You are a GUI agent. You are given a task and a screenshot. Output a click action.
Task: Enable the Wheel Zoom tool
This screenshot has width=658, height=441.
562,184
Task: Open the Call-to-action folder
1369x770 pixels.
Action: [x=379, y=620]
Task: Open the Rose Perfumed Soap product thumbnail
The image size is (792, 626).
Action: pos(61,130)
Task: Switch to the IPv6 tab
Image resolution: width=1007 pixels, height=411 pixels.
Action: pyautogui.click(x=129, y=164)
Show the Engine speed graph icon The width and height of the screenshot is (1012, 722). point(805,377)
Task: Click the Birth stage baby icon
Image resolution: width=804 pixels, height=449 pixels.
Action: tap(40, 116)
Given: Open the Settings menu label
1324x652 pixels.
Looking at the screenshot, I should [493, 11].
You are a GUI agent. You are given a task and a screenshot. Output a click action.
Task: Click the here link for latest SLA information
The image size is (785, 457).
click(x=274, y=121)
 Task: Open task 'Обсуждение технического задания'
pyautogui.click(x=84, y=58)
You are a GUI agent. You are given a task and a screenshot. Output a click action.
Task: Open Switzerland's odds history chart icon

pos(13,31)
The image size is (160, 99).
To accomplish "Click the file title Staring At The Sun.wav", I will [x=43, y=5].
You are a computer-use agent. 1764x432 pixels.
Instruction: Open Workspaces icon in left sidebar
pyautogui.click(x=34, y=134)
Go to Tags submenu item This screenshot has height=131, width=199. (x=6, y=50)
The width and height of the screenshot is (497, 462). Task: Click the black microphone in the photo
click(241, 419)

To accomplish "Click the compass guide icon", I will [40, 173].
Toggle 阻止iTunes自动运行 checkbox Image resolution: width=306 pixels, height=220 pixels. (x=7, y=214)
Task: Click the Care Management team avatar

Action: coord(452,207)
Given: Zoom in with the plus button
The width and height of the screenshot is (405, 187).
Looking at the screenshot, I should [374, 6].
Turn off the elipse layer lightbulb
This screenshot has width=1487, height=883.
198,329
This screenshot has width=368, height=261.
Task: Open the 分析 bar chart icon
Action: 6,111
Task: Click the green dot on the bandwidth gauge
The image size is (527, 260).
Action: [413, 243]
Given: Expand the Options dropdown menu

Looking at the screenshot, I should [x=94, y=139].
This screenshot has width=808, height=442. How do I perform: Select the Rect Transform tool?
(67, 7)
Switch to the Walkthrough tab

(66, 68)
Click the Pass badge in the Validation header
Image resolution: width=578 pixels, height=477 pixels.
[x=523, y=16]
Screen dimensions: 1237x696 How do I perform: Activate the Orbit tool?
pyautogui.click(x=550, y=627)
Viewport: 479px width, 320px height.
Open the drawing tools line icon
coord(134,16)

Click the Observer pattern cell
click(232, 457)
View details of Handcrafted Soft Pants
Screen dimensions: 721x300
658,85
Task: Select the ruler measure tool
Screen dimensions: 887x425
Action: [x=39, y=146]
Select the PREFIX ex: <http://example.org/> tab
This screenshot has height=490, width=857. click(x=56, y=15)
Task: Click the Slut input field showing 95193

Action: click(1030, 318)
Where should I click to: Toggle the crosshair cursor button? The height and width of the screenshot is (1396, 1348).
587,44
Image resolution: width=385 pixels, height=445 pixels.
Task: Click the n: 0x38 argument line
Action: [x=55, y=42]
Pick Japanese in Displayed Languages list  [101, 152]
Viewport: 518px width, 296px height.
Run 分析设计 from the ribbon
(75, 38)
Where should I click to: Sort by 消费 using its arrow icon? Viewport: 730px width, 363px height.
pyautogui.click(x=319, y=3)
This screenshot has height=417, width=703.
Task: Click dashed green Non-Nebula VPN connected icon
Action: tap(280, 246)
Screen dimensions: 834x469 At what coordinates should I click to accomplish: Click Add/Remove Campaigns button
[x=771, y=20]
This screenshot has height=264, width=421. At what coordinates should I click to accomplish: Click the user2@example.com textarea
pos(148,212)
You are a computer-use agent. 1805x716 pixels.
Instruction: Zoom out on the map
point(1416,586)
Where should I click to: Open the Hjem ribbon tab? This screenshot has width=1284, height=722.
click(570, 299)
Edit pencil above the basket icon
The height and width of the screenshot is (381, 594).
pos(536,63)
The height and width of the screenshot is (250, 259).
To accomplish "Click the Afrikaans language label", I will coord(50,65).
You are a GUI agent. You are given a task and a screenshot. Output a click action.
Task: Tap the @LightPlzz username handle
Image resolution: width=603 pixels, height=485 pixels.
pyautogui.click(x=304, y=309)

========================

Arrange all the lines above as a numbered list, leaving out the blank ones.

Reply:
1. You are a GUI agent. You are given a task and a screenshot. Output a click action.
2. Task: Enable the Wheel Zoom tool
3. This screenshot has width=658, height=441.
4. 562,184
5. Task: Open the Call-to-action folder
6. 1369x770 pixels.
7. Action: [x=379, y=620]
8. Task: Open the Rose Perfumed Soap product thumbnail
9. The image size is (792, 626).
10. Action: pos(61,130)
11. Task: Switch to the IPv6 tab
12. Image resolution: width=1007 pixels, height=411 pixels.
13. Action: pyautogui.click(x=129, y=164)
14. Show the Engine speed graph icon The width and height of the screenshot is (1012, 722). point(805,377)
15. Task: Click the Birth stage baby icon
16. Image resolution: width=804 pixels, height=449 pixels.
17. Action: tap(40, 116)
18. Given: Open the Settings menu label
19. 1324x652 pixels.
20. Looking at the screenshot, I should [493, 11].
21. You are a GUI agent. You are given a task and a screenshot. Output a click action.
22. Task: Click the here link for latest SLA information
23. The image size is (785, 457).
24. click(x=274, y=121)
25.  Task: Open task 'Обсуждение технического задания'
26. pyautogui.click(x=84, y=58)
27. You are a GUI agent. You are given a task and a screenshot. Output a click action.
28. Task: Open Switzerland's odds history chart icon
29. pos(13,31)
30. The image size is (160, 99).
31. To accomplish "Click the file title Staring At The Sun.wav", I will [x=43, y=5].
32. You are a computer-use agent. 1764x432 pixels.
33. Instruction: Open Workspaces icon in left sidebar
34. pyautogui.click(x=34, y=134)
35. Go to Tags submenu item This screenshot has height=131, width=199. (x=6, y=50)
36. The width and height of the screenshot is (497, 462). Task: Click the black microphone in the photo
37. click(241, 419)
38. To accomplish "Click the compass guide icon", I will [40, 173].
39. Toggle 阻止iTunes自动运行 checkbox Image resolution: width=306 pixels, height=220 pixels. (x=7, y=214)
40. Task: Click the Care Management team avatar
41. Action: coord(452,207)
42. Given: Zoom in with the plus button
43. The width and height of the screenshot is (405, 187).
44. Looking at the screenshot, I should [374, 6].
45. Turn off the elipse layer lightbulb
46. This screenshot has width=1487, height=883.
47. 198,329
48. This screenshot has width=368, height=261.
49. Task: Open the 分析 bar chart icon
50. Action: 6,111
51. Task: Click the green dot on the bandwidth gauge
52. The image size is (527, 260).
53. Action: [413, 243]
54. Given: Expand the Options dropdown menu
55. Looking at the screenshot, I should [x=94, y=139].
56. This screenshot has width=808, height=442. How do I perform: Select the Rect Transform tool?
57. (67, 7)
58. Switch to the Walkthrough tab
59. (66, 68)
60. Click the Pass badge in the Validation header
61. Image resolution: width=578 pixels, height=477 pixels.
62. [x=523, y=16]
63. Screen dimensions: 1237x696 How do I perform: Activate the Orbit tool?
64. pyautogui.click(x=550, y=627)
65. Viewport: 479px width, 320px height.
66. Open the drawing tools line icon
67. coord(134,16)
68. Click the Observer pattern cell
69. click(232, 457)
70. View details of Handcrafted Soft Pants
71. Screen dimensions: 721x300
72. 658,85
73. Task: Select the ruler measure tool
74. Screen dimensions: 887x425
75. Action: [x=39, y=146]
76. Select the PREFIX ex: <http://example.org/> tab
77. This screenshot has height=490, width=857. click(x=56, y=15)
78. Task: Click the Slut input field showing 95193
79. Action: click(1030, 318)
80. Where should I click to: Toggle the crosshair cursor button? The height and width of the screenshot is (1396, 1348).
81. 587,44
82. Image resolution: width=385 pixels, height=445 pixels.
83. Task: Click the n: 0x38 argument line
84. Action: [x=55, y=42]
85. Pick Japanese in Displayed Languages list  [101, 152]
86. Viewport: 518px width, 296px height.
87. Run 分析设计 from the ribbon
88. (75, 38)
89. Where should I click to: Sort by 消费 using its arrow icon? Viewport: 730px width, 363px height.
90. pyautogui.click(x=319, y=3)
91. This screenshot has height=417, width=703.
92. Task: Click dashed green Non-Nebula VPN connected icon
93. Action: tap(280, 246)
94. Screen dimensions: 834x469 At what coordinates should I click to accomplish: Click Add/Remove Campaigns button
95. [x=771, y=20]
96. This screenshot has height=264, width=421. At what coordinates should I click to accomplish: Click the user2@example.com textarea
97. pos(148,212)
98. You are a computer-use agent. 1805x716 pixels.
99. Instruction: Zoom out on the map
100. point(1416,586)
101. Where should I click to: Open the Hjem ribbon tab? This screenshot has width=1284, height=722.
102. click(570, 299)
103. Edit pencil above the basket icon
104. The height and width of the screenshot is (381, 594).
105. pos(536,63)
106. The height and width of the screenshot is (250, 259).
107. To accomplish "Click the Afrikaans language label", I will coord(50,65).
108. You are a GUI agent. You are given a task and a screenshot. Output a click action.
109. Task: Tap the @LightPlzz username handle
110. Image resolution: width=603 pixels, height=485 pixels.
111. pyautogui.click(x=304, y=309)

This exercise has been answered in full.